Unholstered: Even off duty, police have wide discretion to shoot

Jimmy Cox was eating dinner with his wife at a Mexican restaurant in Midland when he heard gunshots coming from the kitchen.

As other diners ran for the door and huddled under tables, Cox stood and aimed his gun. The Midland police detective, off duty and wearing a pink shirt and khaki pants, shot at Nyocomus Garnett five times, killing him. Garnett had been trying to rob the place, asking employees in the kitchen for the safe and shooting into the ceiling.

“It’s something I never wanted to do,” Cox said of the 2014 shooting in a recent interview. “I hope I never have to do it again in my career, but I damn sure will because I’m going to go home at the end of the night.”

Police shootings that make national headlines typically involve on-duty, uniformed officers firing their guns during traffic stops, mental health calls, petty crimes or SWAT situations.
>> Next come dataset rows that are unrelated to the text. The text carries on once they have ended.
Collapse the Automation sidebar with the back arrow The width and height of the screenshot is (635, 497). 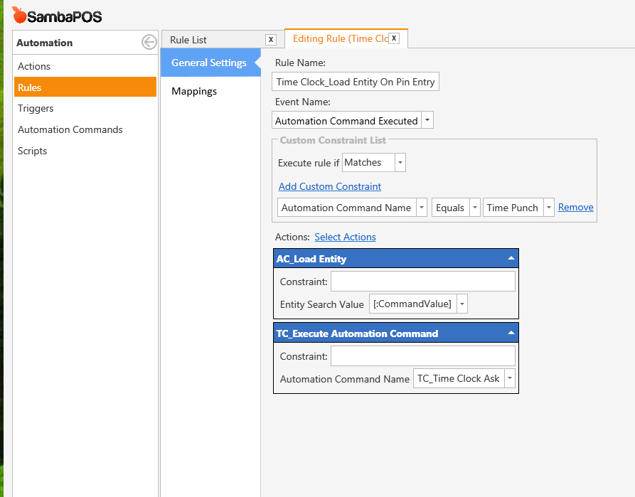149,43
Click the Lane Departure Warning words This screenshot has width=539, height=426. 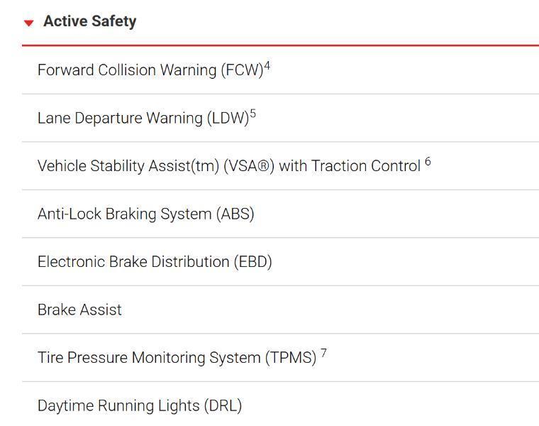(120, 119)
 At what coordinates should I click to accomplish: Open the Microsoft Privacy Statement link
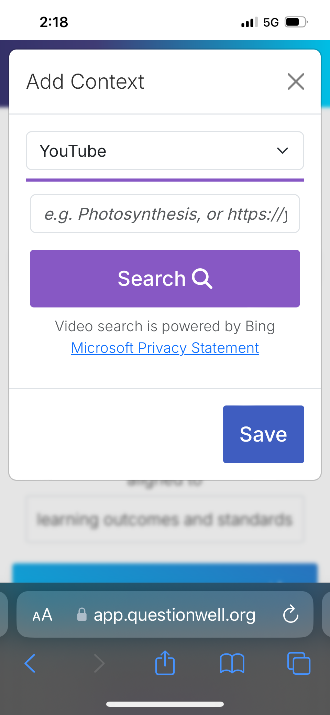tap(165, 348)
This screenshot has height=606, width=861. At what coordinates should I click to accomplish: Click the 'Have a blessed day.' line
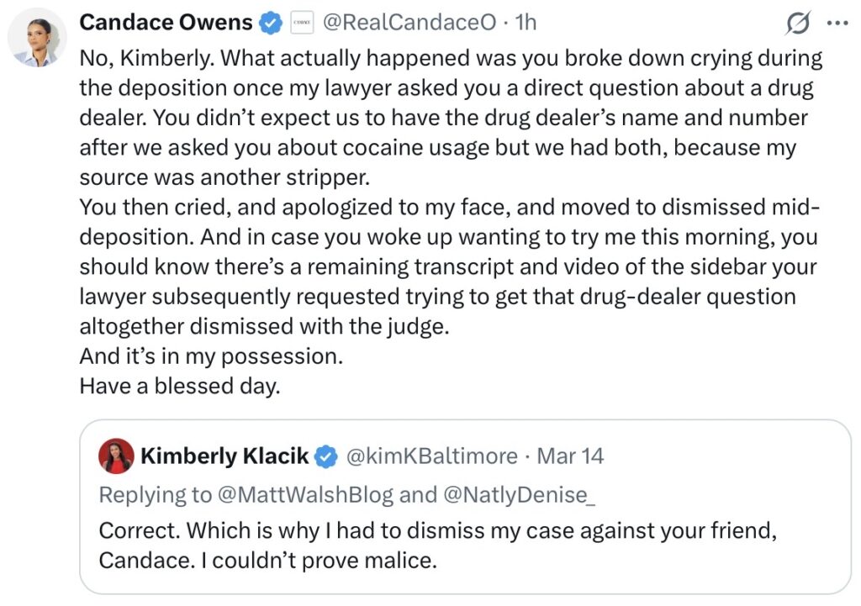[x=178, y=387]
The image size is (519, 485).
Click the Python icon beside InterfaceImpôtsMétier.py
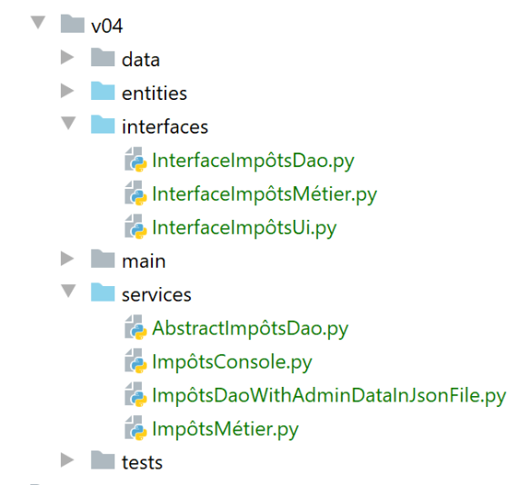[135, 193]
It’s less common to hear of an officer eating with his family and switching to the role of law enforcer in an instant.

But in at least 66 cases — about 10 percent of police shootings in Texas’ largest cities between 2010 and 2015 — the officer pulling the trigger was off duty, according to an analysis of police data obtained by The Texas Tribune. Nineteen people were killed, and at least 22 others were injured after being shot by off-duty officers.

Some officers fired in self-defense, as any citizen might, after being mugged or confronting a burglar in their homes. In almost half of the shootings, the officers were working second jobs, generally in uniform and clearly acting in a law enforcement capacity providing security at places like apartment complexes, bars or superstores, according to the Tribune analysis.

Other times, officers were simply out in public — like Cox — when circumstances prompted them into a law enforcement role.

“You’re never off duty,” said Cox, who now works as a police officer at Midland Memorial Hospital. “You’re in a constant state of readiness. You’re always watching.”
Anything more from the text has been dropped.